Just watching the 138.x's mount up as they drain the internet of its last v4 resources. Since approval of future requests are based on previous allocation amounts, they're just stacking up the /22, /21, /20 and a /19. 

Fucking sickening, that's all.

http://bgp.he.net/AS55286#_prefixes

Plus they forgot to change a few net block descriptions from ColoCrossing -> B2 Net... Wouldn't surprise me if all Vial did was manage ARIN resource requests, create bogus subnet allocations for 'customers'

Must get hard keeping up with all of the bullshit allocations they're given!


----------



## Mun (Aug 2, 2014)

I added b2net as well.


----------



## drmike (Aug 2, 2014)

Kris said:


> I can only imagine they're using that ASN now because they had more problems with ARIN and CC.
> 
> Just watching the 138.x's mount up as they drain the internet of its last v4 resources. Since approval of future requests are based on previous allocation amounts, they're just stacking up the /22, /21, /20 and a /19.
> 
> Fucking sickening, that's all.


See the Thank you button on this one just isn't enough.

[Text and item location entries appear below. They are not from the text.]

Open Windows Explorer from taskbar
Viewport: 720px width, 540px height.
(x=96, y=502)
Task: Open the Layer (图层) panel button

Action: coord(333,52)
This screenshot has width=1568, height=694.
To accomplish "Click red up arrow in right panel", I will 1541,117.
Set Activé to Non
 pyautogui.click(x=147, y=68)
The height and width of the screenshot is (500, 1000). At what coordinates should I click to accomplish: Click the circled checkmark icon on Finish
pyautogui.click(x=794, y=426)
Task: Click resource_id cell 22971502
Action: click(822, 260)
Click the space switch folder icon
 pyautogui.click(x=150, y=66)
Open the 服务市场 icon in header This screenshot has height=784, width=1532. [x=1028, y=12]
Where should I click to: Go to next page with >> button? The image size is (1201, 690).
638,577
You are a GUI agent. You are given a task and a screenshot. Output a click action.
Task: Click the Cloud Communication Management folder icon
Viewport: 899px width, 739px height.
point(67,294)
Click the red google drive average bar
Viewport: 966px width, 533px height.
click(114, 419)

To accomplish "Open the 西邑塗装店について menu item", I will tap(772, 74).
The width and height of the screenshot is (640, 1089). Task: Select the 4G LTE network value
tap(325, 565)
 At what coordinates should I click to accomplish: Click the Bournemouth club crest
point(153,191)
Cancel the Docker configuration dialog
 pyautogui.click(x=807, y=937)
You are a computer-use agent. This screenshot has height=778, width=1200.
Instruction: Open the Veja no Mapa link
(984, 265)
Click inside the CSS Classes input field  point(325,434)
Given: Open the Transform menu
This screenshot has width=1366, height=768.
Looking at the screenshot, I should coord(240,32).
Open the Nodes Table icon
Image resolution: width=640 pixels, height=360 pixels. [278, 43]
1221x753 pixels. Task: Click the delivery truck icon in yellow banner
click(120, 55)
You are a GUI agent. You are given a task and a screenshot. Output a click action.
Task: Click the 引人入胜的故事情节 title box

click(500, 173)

Remember we both know and are seeing the spam flow up and outwards.  B2Net for sure.   ServerCentral issued IPs on Spamhaus 2x in past 2 weeks.

I am certain there is more, a sliver at best we aren't catching.

CC better order more IPs and get some competent network person to shuffleboard their IPs around.  Like I've been dropping here and there, it's damn hard to impossible to get clean IPs from CC in Los Angeles or Dallas.  LAX CC is about to fall into a fault line.


----------



## Mun (Aug 2, 2014)

https://cdn.content-network.net/tools/asn-blocklist/AS55286/ here they are now C=


----------



## Awmusic12635 (Aug 2, 2014)

Mun said:


> https://cdn.content-network.net/tools/asn-blocklist/AS55286/ here they are now C=


So I guess that's a no to removing us?

https://cdn.content-network.net/tools/asn-blocklist/AS62638/


----------



## drmike (Aug 2, 2014)

DomainBop said:


> Query Foundry / 7.8 / 3 <-- high volume but  low number of spammers so my guess would be they probably had the bad luck of having a couple of bad customers signup and I wouldn't hold it against them


QF in Senderbase just shows high volume and some IPs with poor ranking.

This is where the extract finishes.